-- START --

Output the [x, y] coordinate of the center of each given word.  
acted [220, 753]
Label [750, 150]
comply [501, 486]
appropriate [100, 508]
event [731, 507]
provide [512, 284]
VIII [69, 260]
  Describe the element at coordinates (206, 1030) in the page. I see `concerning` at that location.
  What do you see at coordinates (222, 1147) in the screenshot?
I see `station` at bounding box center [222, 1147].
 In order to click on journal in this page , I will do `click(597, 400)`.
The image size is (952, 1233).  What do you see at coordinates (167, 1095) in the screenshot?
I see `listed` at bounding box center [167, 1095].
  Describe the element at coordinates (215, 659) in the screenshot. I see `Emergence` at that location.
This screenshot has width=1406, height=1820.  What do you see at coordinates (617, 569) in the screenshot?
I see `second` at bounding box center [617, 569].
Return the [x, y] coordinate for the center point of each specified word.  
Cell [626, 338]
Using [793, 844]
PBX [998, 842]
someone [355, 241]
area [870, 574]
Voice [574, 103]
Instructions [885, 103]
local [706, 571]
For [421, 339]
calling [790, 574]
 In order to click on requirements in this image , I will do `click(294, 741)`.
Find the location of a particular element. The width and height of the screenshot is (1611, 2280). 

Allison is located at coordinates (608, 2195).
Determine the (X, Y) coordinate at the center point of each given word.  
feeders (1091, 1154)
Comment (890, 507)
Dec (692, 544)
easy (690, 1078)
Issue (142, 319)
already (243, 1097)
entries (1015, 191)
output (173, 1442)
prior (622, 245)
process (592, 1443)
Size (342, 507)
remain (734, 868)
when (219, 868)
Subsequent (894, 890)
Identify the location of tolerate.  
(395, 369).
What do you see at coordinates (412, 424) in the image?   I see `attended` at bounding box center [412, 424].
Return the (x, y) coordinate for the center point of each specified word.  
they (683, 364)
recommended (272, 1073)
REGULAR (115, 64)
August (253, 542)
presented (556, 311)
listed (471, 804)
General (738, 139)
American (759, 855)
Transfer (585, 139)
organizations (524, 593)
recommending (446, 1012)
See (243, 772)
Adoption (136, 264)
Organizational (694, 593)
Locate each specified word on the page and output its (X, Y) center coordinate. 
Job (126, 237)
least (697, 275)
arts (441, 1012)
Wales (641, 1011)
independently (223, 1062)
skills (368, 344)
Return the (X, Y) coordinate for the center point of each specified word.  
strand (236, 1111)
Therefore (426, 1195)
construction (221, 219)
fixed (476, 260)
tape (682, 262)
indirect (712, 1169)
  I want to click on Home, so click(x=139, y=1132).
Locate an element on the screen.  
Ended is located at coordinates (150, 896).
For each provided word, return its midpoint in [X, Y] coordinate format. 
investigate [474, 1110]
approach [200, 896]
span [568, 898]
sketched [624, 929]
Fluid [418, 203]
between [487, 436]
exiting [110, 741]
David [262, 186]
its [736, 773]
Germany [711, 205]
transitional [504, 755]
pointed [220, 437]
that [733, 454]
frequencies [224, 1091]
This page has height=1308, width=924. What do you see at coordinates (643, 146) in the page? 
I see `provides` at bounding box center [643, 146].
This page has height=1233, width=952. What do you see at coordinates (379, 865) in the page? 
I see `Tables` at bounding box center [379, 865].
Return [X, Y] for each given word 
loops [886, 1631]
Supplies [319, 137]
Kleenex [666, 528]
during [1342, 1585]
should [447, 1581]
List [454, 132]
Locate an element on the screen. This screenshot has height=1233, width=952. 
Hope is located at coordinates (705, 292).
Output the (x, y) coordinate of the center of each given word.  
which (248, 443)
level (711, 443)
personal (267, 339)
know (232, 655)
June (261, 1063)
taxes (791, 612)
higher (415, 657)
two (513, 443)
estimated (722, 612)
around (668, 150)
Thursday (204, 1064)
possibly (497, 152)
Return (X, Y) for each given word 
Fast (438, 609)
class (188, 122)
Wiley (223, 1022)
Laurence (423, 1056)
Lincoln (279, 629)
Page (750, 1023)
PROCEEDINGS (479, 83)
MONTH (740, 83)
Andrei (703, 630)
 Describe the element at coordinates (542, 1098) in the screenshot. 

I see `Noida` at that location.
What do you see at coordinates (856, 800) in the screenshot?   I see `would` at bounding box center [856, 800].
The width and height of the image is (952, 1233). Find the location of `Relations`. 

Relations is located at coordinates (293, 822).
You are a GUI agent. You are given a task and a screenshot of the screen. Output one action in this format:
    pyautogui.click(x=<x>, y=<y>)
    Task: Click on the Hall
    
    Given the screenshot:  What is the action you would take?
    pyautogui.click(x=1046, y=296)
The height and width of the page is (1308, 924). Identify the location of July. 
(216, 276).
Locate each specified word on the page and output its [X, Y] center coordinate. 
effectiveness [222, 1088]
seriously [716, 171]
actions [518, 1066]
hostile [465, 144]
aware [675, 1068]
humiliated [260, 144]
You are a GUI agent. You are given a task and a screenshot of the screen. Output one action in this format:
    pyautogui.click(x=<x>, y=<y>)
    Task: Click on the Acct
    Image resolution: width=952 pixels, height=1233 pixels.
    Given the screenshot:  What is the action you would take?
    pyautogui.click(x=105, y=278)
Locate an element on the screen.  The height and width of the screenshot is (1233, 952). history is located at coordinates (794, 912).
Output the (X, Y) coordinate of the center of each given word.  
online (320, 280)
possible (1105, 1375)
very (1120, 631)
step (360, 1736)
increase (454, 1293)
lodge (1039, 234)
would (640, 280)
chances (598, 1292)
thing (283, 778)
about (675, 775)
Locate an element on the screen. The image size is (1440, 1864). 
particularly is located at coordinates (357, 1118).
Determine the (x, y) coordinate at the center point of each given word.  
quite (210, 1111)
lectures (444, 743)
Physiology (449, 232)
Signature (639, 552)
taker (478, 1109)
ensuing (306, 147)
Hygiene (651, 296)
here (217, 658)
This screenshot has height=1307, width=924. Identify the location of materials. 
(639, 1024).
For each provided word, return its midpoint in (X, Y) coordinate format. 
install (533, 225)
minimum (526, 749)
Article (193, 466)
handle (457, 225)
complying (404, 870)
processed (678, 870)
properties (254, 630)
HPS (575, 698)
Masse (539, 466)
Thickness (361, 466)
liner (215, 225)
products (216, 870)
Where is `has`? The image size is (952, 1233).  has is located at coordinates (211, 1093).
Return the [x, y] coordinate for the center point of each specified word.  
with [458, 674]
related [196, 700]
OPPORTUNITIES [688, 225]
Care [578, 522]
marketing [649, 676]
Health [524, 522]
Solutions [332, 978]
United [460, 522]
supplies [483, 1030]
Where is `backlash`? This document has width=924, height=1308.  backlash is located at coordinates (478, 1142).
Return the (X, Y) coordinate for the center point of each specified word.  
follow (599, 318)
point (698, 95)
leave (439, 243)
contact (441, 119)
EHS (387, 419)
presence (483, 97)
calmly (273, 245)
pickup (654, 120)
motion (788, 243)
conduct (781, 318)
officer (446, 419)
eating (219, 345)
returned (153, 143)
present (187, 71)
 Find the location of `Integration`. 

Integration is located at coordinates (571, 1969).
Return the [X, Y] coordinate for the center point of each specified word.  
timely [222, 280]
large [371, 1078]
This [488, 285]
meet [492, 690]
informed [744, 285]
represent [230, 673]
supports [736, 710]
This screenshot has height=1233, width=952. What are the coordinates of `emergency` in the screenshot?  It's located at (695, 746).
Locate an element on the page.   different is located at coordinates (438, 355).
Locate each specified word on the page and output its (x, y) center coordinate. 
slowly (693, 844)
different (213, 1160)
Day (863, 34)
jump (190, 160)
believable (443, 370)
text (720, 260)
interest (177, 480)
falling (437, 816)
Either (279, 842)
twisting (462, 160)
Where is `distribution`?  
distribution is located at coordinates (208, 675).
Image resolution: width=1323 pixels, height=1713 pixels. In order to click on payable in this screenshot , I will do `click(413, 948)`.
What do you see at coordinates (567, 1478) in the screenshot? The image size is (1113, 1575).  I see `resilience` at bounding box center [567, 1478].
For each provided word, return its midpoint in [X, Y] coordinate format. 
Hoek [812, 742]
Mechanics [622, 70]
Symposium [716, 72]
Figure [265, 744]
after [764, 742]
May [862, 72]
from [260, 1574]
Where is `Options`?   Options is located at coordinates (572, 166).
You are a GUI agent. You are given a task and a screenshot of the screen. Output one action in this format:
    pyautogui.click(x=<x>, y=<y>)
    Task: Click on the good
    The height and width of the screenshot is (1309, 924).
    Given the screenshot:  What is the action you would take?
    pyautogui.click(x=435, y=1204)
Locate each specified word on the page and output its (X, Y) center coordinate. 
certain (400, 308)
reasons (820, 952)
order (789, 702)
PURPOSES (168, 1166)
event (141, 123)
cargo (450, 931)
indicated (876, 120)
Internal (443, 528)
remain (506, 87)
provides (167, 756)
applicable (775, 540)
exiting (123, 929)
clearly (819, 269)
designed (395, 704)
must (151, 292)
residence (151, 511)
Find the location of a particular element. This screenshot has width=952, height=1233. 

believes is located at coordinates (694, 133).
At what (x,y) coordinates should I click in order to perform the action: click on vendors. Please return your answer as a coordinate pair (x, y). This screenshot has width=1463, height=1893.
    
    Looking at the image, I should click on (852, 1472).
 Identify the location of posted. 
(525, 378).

-- END --

- [WHAT THE TASK ASKS]: Rewrite the part of the data that opens with the line containing "Return (X, Y) for each given word" and closes with the line containing "Andrei (703, 630)", both lines included, adding 120 to every coordinate number in the answers.

- [EXERCISE RESULT]:
Return (X, Y) for each given word 
Fast (558, 729)
class (308, 242)
Wiley (343, 1142)
Laurence (543, 1176)
Lincoln (399, 749)
Page (870, 1143)
PROCEEDINGS (599, 203)
MONTH (860, 203)
Andrei (823, 750)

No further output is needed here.